Clinical trial data showed that children under 6 mounted a robust neutralizing antibody response comparable to young adults when given a dose a quarter as strong, the company said on Wednesday.

“We believe these latest results from the KidCOVE study are good news for parents of children under 6 years of age," Moderna CEO Stephane Bancel said. "Given the need for a vaccine against COVID-19 in infants and young children, we are working with the U.S. FDA and regulators globally to submit these data as soon as possible.”

Moderna’s two-dose regimen was found to be safe and protected the study subjects from severe illness and hospitalization. But protection against infection from the omicron variant was low. For children ages 6 months old to 2 years old, the vaccine’s efficacy was 43.7%, while efficacy for children ages 2 to 6 was 37.5%. Moderna said, though, that the lower vaccine efficacy against the mutated omicron variant was consistent with that seen in fully vaccinated adults.

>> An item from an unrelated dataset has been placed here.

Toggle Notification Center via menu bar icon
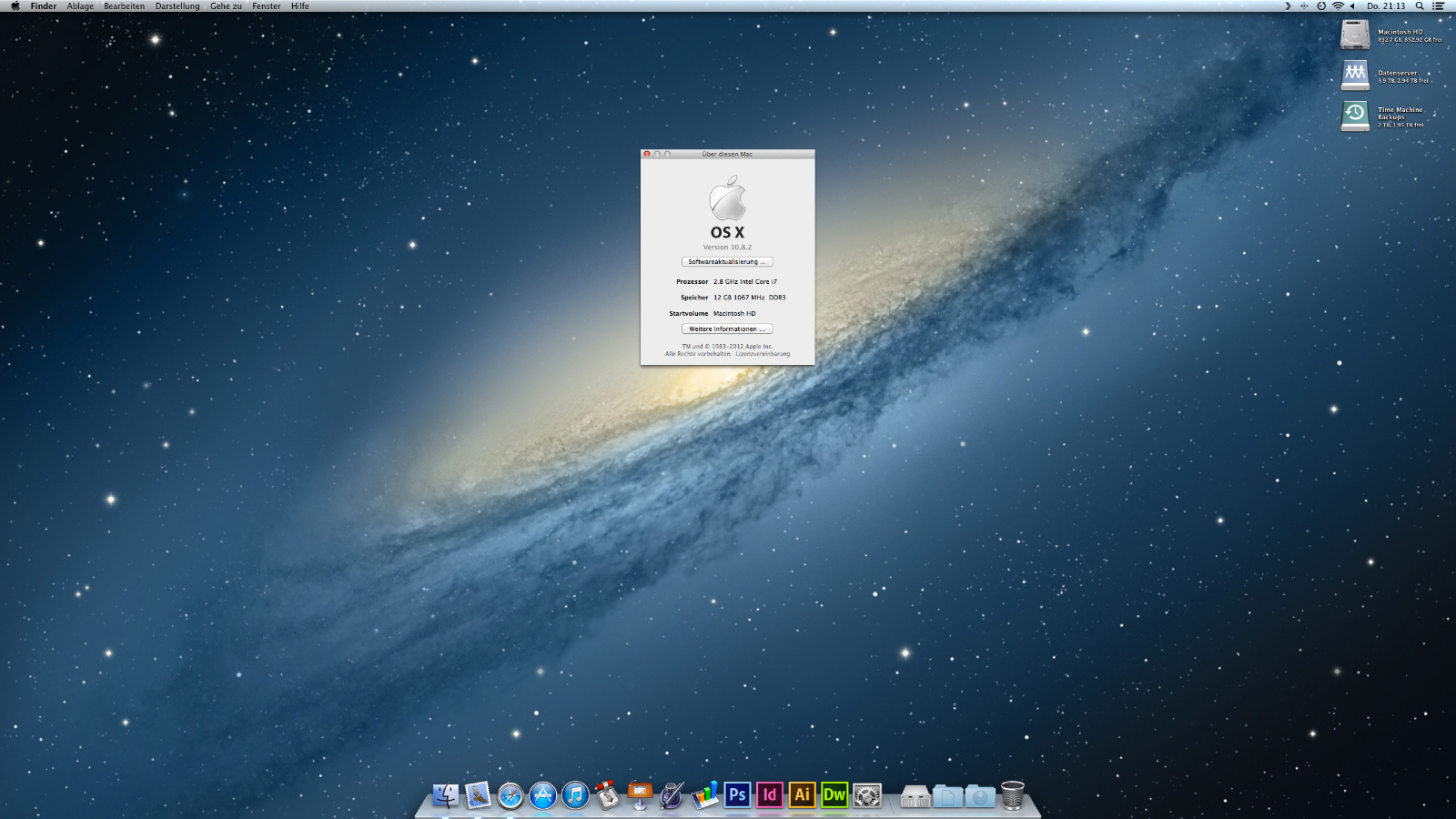The image size is (1456, 819). pos(1439,5)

The company said it was already evaluating the need for a booster dose in this age group, as well as an omicron-specific booster. Moderna has also submitted an emergency use authorization application for its vaccines in children 6 to 11 years old.

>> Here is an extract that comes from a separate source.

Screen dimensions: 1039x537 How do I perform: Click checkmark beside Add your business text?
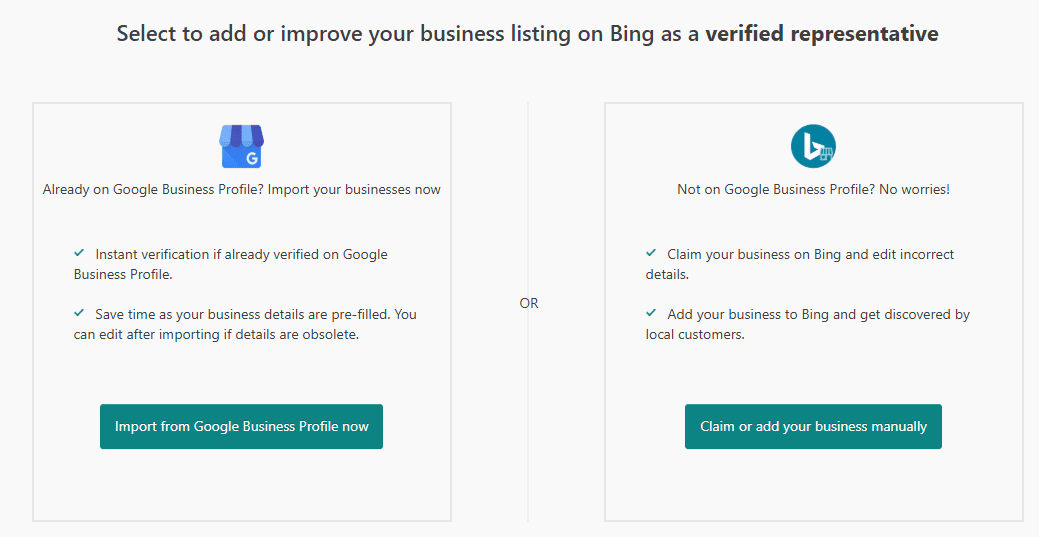coord(651,314)
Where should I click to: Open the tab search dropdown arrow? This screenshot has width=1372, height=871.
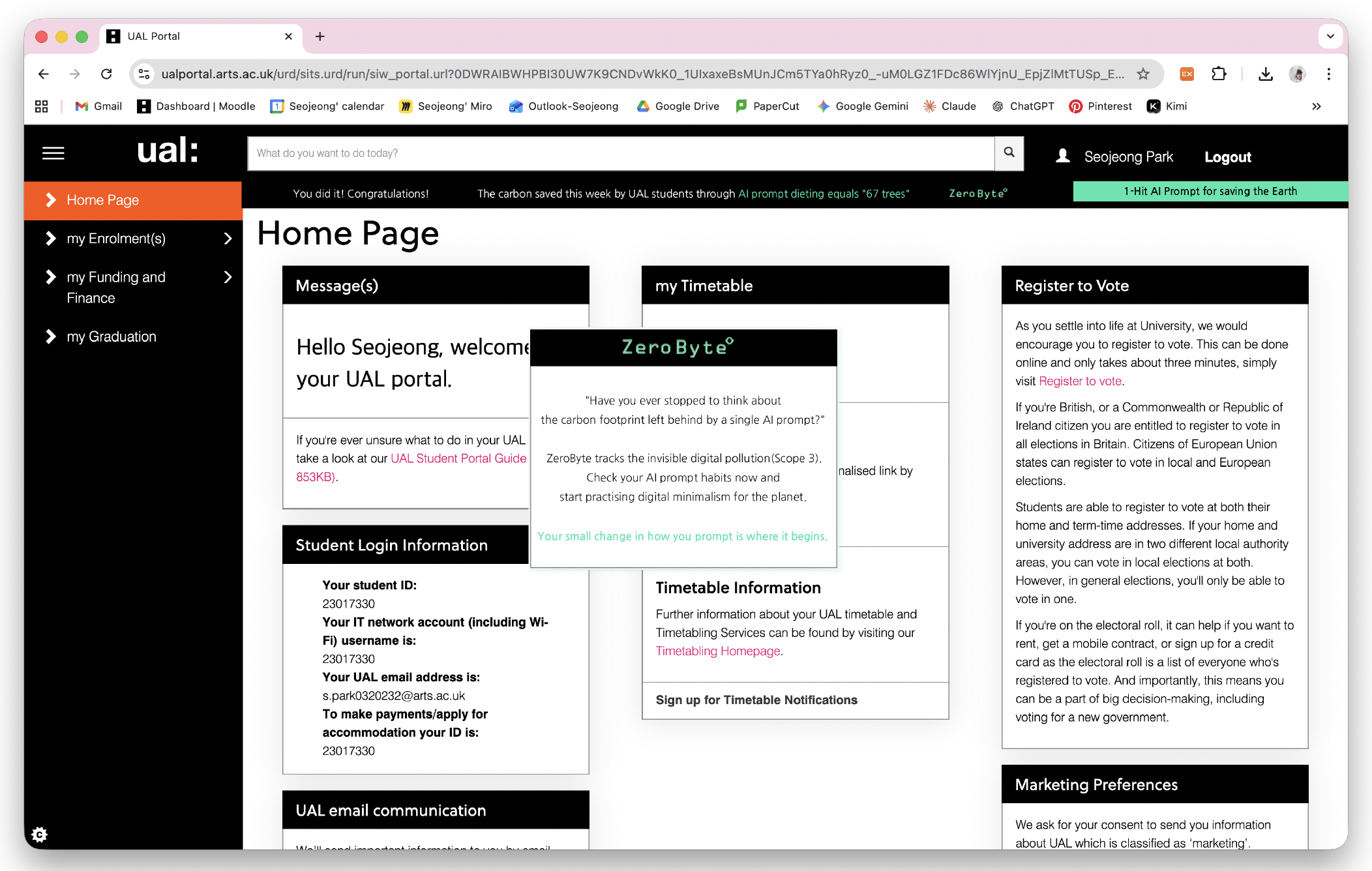click(1330, 37)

The study enrolled 6,700 young children to determine the proper dosage of vaccine for that age group, which is the only one remaining that does not have a vaccine available. The Pfizer-BioNTech vaccine has been authorized for children as young as 5, but not younger. The U.S. would be the first country to authorize the shots in children under 5.

Pfizer-BioNTech has requested that the FDA authorize its mRNA vaccine for young children, though the application process was delayed last month when the companies said they would wait for clinical trial results of a third dose.


The news will be a relief for many parents of young children, who were hospitalized due to omicron at five times the rate as last year’s delta variant, according to a recent report from the Centers for Disease Control and Prevention. Yet enthusiasm for the vaccines among parents of children as young as 5 appears low nearly five months after they were granted authorization. Less than 30% of children ages 5 to 11 have completed the two-dose vaccination regimen, according to federal tracking. Young children are far less vulnerable to severe illness and death than older adults and those with underlying health conditions.